How right he was. On the flight back home the Israeli newspapers threw in my face the varied and complex Arab-Jewish realities in Israel. One article reported on the nomination of Oscar Abu-Razek as the first Arab director general of the Interior Ministry. Another reported on an Israeli Arab being prosecuted for assisting a Palestinian terrorist.
Yet another article told of Adel and Imen Kaadan, an Arab couple from the Arab town of Baka Al-Gharbiya who succeeded — after 10 years of trying and finally appealing to the Supreme Court — in getting a permit to build a home in the nearby, newly incorporated Jewish village of Katzir. I presume they would rather live in a modern Arab village, but it was only recently that Israel’s housing minister announced plans to build one.
The sports pages, meanwhile, reported on the heroics of Abbas Suan, an Arab-Israeli soccer player from the township of Sakhnin. The Israeli national team was minutes away from losing its World Cup qualifier match to Ireland when Suan evened up the score with a dramatic goal.

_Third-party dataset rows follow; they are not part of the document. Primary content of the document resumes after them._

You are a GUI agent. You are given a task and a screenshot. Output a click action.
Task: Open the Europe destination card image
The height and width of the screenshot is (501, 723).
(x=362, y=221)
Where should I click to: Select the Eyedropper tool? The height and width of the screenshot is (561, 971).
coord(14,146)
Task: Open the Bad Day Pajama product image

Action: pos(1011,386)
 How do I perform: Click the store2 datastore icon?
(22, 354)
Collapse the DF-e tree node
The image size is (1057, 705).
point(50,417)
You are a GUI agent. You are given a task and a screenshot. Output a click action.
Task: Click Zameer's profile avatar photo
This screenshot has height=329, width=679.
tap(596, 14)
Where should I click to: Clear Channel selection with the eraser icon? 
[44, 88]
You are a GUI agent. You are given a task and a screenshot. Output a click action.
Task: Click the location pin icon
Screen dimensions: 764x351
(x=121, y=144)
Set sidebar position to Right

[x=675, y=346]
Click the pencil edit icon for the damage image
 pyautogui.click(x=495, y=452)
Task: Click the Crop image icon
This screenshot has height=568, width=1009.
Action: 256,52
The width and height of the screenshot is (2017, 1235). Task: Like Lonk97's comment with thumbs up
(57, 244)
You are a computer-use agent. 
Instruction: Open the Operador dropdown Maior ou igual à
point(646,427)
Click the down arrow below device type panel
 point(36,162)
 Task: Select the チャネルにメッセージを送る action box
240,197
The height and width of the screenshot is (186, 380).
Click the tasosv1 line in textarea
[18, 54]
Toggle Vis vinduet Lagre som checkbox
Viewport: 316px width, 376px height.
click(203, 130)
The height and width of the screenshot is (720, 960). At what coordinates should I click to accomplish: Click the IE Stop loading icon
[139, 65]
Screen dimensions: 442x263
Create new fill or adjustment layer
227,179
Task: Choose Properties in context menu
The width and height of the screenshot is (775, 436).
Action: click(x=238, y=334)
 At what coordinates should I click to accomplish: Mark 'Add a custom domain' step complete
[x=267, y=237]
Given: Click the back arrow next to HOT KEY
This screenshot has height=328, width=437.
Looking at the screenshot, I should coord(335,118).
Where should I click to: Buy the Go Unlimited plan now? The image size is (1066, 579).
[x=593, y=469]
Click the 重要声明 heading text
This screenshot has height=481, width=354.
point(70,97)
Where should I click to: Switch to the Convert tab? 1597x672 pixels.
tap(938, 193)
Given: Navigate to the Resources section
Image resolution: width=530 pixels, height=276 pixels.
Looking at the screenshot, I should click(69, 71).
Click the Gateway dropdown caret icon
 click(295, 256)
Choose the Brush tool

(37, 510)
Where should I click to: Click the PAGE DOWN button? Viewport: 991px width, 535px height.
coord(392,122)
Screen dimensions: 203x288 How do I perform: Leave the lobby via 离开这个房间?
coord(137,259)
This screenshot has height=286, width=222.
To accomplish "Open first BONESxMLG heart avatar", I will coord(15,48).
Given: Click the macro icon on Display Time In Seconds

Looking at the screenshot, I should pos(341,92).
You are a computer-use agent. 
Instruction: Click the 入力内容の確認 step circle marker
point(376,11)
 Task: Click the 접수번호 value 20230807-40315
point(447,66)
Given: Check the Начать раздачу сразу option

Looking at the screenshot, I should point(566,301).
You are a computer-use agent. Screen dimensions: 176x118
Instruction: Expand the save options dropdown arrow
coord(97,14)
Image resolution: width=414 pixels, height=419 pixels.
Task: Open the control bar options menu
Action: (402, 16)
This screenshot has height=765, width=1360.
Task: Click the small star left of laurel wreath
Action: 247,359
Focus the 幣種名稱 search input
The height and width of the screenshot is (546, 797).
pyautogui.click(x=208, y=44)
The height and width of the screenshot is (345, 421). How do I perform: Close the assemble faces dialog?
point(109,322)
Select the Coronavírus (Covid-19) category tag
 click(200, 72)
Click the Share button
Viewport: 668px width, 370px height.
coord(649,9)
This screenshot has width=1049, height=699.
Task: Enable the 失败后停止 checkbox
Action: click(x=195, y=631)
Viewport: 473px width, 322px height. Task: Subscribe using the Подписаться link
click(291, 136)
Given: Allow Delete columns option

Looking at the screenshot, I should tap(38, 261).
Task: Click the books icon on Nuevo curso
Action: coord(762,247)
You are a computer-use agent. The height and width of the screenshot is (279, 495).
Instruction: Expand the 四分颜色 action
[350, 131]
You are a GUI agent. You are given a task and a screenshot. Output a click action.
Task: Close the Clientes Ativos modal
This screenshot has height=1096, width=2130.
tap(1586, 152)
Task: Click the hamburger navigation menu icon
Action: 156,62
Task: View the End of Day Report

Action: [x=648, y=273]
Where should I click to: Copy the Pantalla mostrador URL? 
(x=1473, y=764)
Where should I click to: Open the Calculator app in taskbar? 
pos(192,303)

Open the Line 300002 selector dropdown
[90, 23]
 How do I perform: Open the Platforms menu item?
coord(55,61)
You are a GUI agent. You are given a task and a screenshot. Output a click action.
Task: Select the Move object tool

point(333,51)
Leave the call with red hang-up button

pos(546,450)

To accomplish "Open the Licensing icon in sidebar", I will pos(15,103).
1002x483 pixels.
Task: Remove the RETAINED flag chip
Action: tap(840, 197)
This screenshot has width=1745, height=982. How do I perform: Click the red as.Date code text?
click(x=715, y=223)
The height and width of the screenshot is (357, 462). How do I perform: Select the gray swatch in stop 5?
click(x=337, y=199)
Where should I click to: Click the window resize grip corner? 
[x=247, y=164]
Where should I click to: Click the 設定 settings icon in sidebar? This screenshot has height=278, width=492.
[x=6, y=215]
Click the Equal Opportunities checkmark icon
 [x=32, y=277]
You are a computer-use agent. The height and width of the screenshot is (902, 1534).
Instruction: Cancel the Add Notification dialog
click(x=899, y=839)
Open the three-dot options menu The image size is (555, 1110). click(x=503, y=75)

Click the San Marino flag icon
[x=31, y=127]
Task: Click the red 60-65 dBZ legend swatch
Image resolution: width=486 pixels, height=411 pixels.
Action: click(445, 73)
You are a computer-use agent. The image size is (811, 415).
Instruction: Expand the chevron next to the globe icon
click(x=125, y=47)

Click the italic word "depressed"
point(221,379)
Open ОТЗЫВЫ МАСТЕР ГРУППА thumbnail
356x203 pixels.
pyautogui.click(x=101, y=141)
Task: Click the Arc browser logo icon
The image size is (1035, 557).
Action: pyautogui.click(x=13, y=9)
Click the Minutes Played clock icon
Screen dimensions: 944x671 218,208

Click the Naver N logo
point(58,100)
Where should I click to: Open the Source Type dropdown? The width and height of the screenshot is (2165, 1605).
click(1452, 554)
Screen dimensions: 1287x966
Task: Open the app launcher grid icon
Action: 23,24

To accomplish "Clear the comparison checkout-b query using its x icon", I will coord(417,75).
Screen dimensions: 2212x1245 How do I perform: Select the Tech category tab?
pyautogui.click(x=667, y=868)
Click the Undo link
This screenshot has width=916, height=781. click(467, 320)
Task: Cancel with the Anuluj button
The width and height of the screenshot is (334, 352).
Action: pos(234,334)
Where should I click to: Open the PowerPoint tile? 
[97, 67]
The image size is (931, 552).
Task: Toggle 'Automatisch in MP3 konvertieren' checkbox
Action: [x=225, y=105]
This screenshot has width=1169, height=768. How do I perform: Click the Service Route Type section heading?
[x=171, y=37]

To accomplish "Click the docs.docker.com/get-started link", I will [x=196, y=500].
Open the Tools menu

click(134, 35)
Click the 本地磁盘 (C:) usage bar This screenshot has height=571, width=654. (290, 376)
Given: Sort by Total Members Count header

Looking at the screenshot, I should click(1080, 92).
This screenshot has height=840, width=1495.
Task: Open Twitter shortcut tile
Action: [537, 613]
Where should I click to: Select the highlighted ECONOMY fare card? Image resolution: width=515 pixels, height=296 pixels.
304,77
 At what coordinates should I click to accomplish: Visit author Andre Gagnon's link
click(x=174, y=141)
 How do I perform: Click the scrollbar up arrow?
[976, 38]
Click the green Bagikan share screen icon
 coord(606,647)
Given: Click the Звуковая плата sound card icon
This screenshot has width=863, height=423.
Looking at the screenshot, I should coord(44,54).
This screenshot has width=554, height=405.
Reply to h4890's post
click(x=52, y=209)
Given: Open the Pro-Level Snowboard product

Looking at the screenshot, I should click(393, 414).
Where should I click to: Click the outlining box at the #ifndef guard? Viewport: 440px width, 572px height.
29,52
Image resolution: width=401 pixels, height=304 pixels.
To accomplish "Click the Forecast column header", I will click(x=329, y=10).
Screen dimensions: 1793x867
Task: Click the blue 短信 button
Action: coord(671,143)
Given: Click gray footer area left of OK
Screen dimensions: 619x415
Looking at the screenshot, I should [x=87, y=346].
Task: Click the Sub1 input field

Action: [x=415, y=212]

Days later, Suan would be booed when his club team, Bnei Sakhnin, played against Betar Jerusalem. For Betar’s mostly right-wing fans, Suan’s lifting of Israel from the clutches of defeat on the soccer field apparently didn’t count for much. After all, he was still an Arab.
In Israel’s next World Cup match, another Israeli Arab player, Walid Badir, repeated Suan’s heroics, putting in the tying goal with time running out. Equaling the score in soccer games, it sometimes seems, is the closest that Arabs can get to equality in Israel. But as Irwin Green says, it’s up to us to do something about it.
Uri Dromi, director of international outreach at the Israel Democracy Institute in Jerusalem, was chief spokesman for the Israeli government under prime ministers Yitzhak Rabin and Shimon Peres.